Find the set of all real x, where 0 < x < 2pi, such that sin(x - pi/2) + 1 < 0.5.
 
To start, subtract the 1 from both sides. Then find where sin(ß) = -1/2 for angles ß between, say, -pi/2 and 2pi. This will divide the interval [-pi/2, 2pi] into subintervals.

Look at the sine curve, and determine on which subintervals the sine curve is below (less than) y = -1/2. This solves the inequality for ß. Then plug "x - pi/2" in for ß, and add pi/2 to the ends of the subintervals.

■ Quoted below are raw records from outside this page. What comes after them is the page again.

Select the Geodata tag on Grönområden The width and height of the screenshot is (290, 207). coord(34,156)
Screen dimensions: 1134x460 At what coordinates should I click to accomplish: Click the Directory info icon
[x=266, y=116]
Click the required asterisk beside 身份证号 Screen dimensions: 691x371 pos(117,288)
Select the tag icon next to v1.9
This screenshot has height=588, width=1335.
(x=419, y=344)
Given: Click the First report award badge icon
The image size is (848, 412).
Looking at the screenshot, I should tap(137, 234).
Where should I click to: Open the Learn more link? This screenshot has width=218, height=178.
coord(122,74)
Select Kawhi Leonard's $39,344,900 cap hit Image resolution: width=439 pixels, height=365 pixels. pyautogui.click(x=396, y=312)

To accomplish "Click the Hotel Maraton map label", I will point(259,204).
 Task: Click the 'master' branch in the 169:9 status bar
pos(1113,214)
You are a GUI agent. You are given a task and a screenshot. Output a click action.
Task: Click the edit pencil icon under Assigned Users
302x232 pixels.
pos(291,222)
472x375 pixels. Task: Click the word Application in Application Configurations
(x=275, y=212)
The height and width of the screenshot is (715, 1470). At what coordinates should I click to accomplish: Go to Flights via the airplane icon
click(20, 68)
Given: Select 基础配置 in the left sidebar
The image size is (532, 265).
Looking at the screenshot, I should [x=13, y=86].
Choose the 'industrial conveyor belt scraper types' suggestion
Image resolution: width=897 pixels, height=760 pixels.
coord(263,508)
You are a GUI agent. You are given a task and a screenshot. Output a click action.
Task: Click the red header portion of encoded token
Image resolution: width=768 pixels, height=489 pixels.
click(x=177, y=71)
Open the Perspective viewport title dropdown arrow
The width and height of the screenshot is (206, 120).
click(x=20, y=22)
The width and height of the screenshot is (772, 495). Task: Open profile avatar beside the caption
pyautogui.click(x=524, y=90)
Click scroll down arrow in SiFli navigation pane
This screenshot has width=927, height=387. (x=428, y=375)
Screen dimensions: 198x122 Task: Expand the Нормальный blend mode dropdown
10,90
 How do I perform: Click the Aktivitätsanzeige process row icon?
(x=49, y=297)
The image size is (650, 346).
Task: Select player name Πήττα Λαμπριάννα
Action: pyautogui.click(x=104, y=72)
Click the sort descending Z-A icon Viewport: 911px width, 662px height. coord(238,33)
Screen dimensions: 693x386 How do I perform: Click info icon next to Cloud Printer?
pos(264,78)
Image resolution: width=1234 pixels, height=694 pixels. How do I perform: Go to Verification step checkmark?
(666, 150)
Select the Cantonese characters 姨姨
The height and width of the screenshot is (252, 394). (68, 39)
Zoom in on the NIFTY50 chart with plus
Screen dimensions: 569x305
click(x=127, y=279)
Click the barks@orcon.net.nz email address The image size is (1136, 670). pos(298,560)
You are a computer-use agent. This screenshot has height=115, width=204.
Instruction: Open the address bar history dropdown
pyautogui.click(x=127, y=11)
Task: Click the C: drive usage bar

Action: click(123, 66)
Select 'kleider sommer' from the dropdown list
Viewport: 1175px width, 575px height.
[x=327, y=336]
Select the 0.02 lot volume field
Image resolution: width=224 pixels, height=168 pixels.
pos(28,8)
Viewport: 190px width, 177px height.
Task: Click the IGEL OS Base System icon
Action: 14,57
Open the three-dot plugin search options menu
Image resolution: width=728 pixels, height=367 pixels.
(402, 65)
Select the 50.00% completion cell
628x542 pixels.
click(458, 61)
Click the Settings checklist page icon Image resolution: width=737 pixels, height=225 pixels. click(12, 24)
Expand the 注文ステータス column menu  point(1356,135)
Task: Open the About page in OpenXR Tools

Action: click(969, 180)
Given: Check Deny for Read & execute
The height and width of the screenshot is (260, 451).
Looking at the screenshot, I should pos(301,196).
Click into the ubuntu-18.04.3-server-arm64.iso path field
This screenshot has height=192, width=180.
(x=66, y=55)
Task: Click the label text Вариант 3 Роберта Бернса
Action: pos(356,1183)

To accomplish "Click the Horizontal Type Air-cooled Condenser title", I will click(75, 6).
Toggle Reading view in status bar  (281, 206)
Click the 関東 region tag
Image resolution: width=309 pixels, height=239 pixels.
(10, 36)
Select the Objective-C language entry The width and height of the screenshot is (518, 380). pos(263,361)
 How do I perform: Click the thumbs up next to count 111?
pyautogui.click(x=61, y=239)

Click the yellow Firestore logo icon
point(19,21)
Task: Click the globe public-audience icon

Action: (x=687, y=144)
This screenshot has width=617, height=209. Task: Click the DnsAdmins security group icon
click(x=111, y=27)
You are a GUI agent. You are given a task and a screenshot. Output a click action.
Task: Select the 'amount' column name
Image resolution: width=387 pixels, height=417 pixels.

If you get stuck, please reply showing how far you have gotten. Thank you.

Eliz.
 
Remember the unit circle?

sin(x - pi/2) + 1 < 0.5

sin(x-pi/2)<-0.5

Where does sin(x) equal -1/2? 7pi/6 and 11pi/6

7pi/6<x-pi/2<11pi/6

5pi/3<x<7pi/2
 
Math wiz ya rite 09 said:
i got 0 < x < pi/2 i just graphed this to get my answer. Seemed the simplest thing to do for me? am i right??
Click to expand...
As the worked solution (provided by the tutor in a previous reply) showed, your answer is not correct. So try following the step-by-step instructions (provided by a still-earlier reply) to work out the answer instead.

If you cannot obtain the correct solution, please reply showing all of your work and reasoning. Thank you.

Eliz.
 
Exactly...so, within my range of values, what range is between 0 and 2pi. That is, what values between 5pi/3 and 7pi/2 do fall between 0 and 2pi?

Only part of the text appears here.